Monday, August 3, 2015

Repository Connector - Apache ManifoldCF

Writing Repository connector for Apache ManifoldCF

Apache Manifoldcf is framework that lets you connects some source repositories and index the documents, it has an in built security model that allows your target repositories to represent source security model. Target repository is, where you will have the indexes to reside. More on information about the technical structure about ManifoldCF can be found here. My aim would be walking through writing a repository connector, and I have chosen Atlassian confluence repository for the example, and we will be using confluence REST API to retrieve the confluence contents. 

ManifoldCF provides you a framework, that allows you to write repository connector, which is class that will be invoked by the jobs that will run on schedule. By writing this class, framework allows you to wire the UI elements such as form and etc. For example, if you want to write repository connector for confluence, you need some way of telling the ManifoldCF, how to get the confluence API url of the server and credentials that you will need to connect, those are the values coming from relevant UI forms. If you want to write a repository connector, you should start writing a one from inheriting base connector class BaseRepositoryConnector provided by ManifoldCF itself. There few methods that you need to provide implementation. 

You can get the source code that is built against ManifoldCF 1.8 here.

Methods to be overridden and implemented

connect() - public void connect(ConfigParams configParams) , this method lets you to make the connection to the source repository the configParams is sent from UI form of the repository connector. You can use these values to make a connection


check() -  public String check() throws ManifoldCFException,  this method allows you to check if the connection is valid with respect to the values that you have collected via connect method. it returns the string that gives you some description about the validity of current connection. For example if you cannot make the connection, you can simply let it return a string “Connection Failed”


isConnected - public boolean isConnected() returns a Boolean true, if the current connection status is successful, will be utilized by the framework when running the job.

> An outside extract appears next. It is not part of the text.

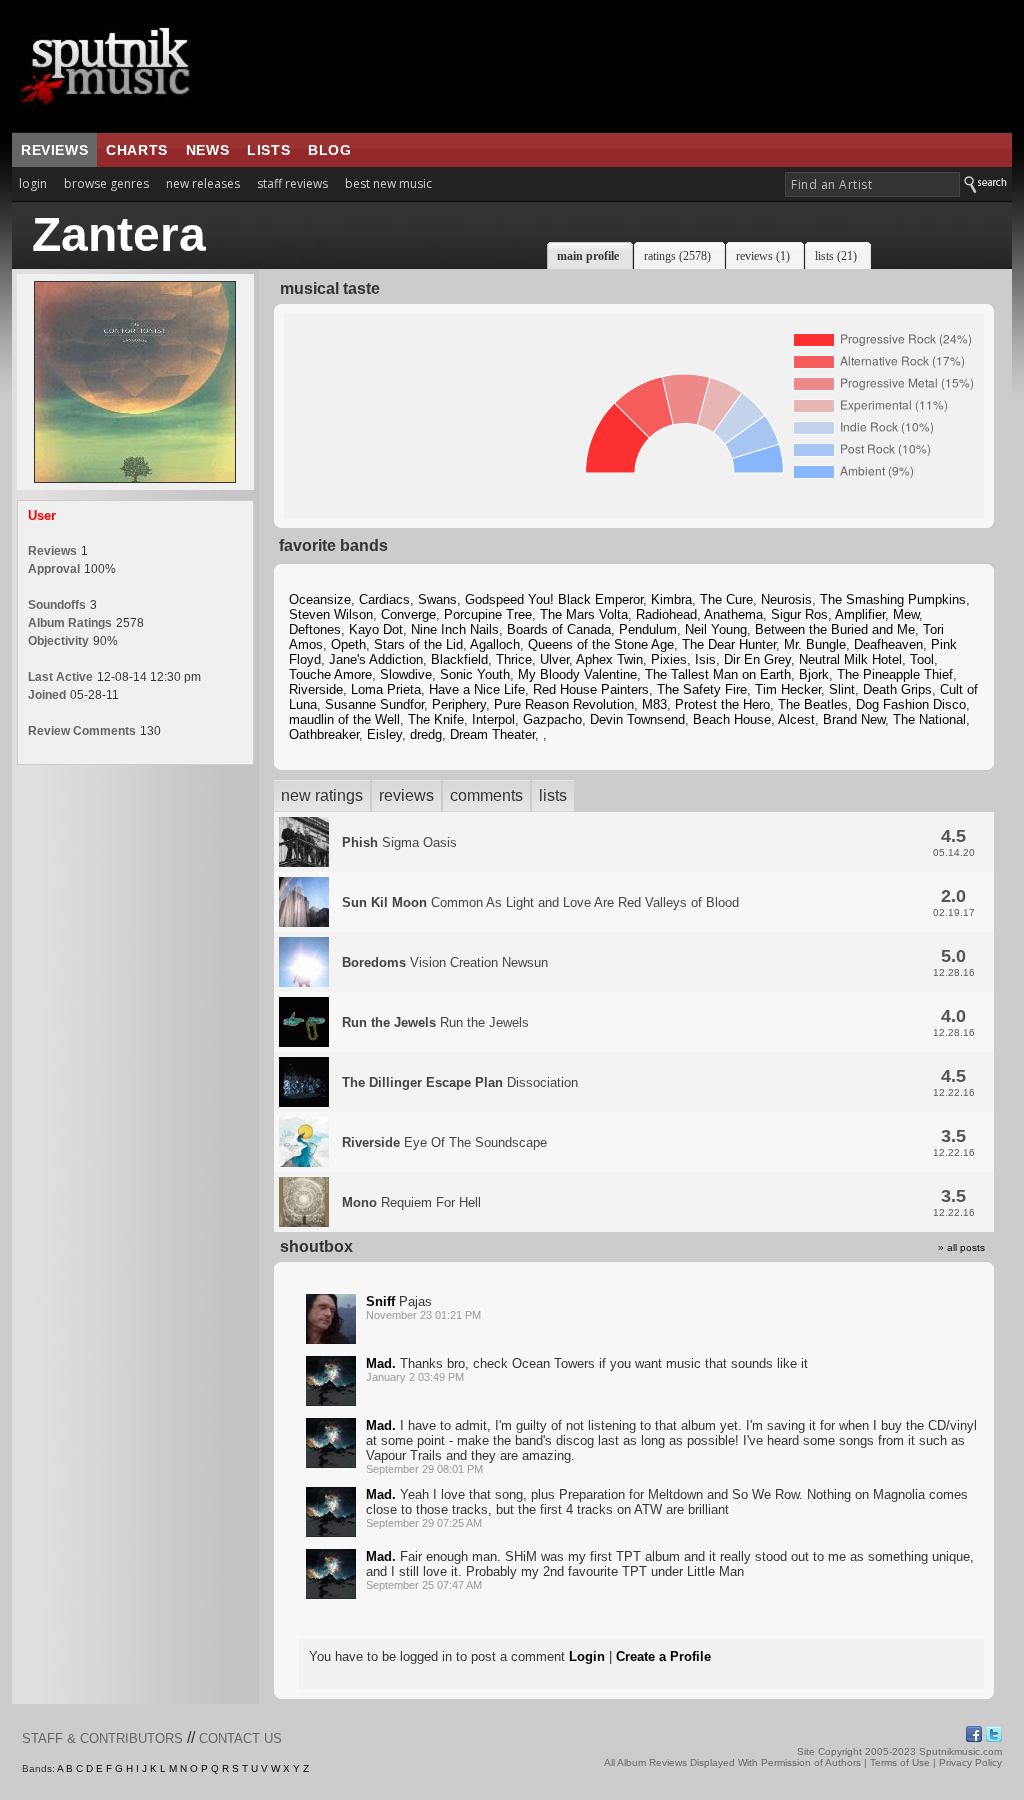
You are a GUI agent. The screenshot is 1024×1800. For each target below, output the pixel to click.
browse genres (106, 183)
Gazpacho (552, 719)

addSeedDocuments - public void addSeedDocuments(ISeedingActivity activities,
                                                DocumentSpecification spec, long startTime, long endTime,
                                                int jobMode) throws ManifoldCFException, ServiceInterruption

This does the actual job of retrieving the contents from the source repository, retrieved contents will be inform of something called seeds, then process documents use this seeds to extract meta-data and indexes the document

getDocumentVersions - public String[] getDocumentVersions(String[] documentIdentifiers,
                                                DocumentSpecification spec) throws ManifoldCFException,
                                                ServiceInterruption

Framework, will use this version numbers to check if a content needs to be re-crawled or not, usually this version number is last modified date of the document


processDocuments - public void processDocuments(String[] documentIdentifiers,
                                                String[] versions, IProcessActivity activities,
                                                DocumentSpecification spec, boolean[] scanOnly)
                                                throws ManifoldCFException, ServiceInterruption

this method will use the seeds, and extract the meta-data and indexes each content, these will be typically transferred to your target repository such as Solr

viewConfiguration - public void viewConfiguration(IThreadContext threadContext,
                                                IHTTPOutput out, Locale locale, ConfigParams parameters)
                                                throws ManifoldCFException, IOException

UI utility method, typically you will fill the parameters with the values that were saved on earlier occasion. Such as, url, API credentials that were persisted in context (usually you would have retrieved those values initially when you tried to connect, using processConfiguration method). Method will be called when UI displays values in “view” mode.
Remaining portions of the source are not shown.